● **Extrait du texte**:
__________

Document 2009 - Les problèmes de la justice ont fait irruption à plusieurs
reprises, ces derniers temps, au premier plan de l'actualité. La plupart d'entre eux, cependant, sont de vieilles connaissances. La refonte de la carte judiciaire, le surpeuplement des prisons,
les taux de récidive alarmants ont figuré bien souvent déjà à l'ordre du jour ; et les revirements de la politique pénale - entre libéralisation, durcissement, innovations - jalonnent les deux
derniers siècles.
C'est cette histoire mouvementée d'une institution réputée conservatrice que l'on a voulu retracer ici, en prenant comme fil conducteur l'histoire du budget de la Justice. De la Révolution de
1848 à la Libération, de la Commune de 1871 à l'instauration de la Y République, les grands événements de notre histoire politique ont presque tous laissé une empreinte visible sur les chiffres
du budget. Mais l'approche budgétaire témoigne aussi et surtout d'une tension permanente entre besoins et ressources financières, qui fait obstacle à toute réforme d'envergure. Alors que l'"

__________

● **Données enregistrées**:
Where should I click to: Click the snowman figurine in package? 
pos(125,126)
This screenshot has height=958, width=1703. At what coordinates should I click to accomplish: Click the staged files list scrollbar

__________

● **Travail à faire**:
A: Selon l'extrait sur le budget de la Justice, quel fil conducteur a été retenu pour retracer l'histoire de l'institution judiciaire ?
B: Reproduisez à l'identique tout le passage de l'extrait sur le budget de la Justice, depuis « Document 2009 - Les » jusqu'à « derniers siècles. ».

● **Réponses fournies**:
A: L'histoire du budget de la Justice.

B:
Document 2009 - Les problèmes de la justice ont fait irruption à plusieurs
reprises, ces derniers temps, au premier plan de l'actualité. La plupart d'entre eux, cependant, sont de vieilles connaissances. La refonte de la carte judiciaire, le surpeuplement des prisons,
les taux de récidive alarmants ont figuré bien souvent déjà à l'ordre du jour ; et les revirements de la politique pénale - entre libéralisation, durcissement, innovations - jalonnent les deux
derniers siècles.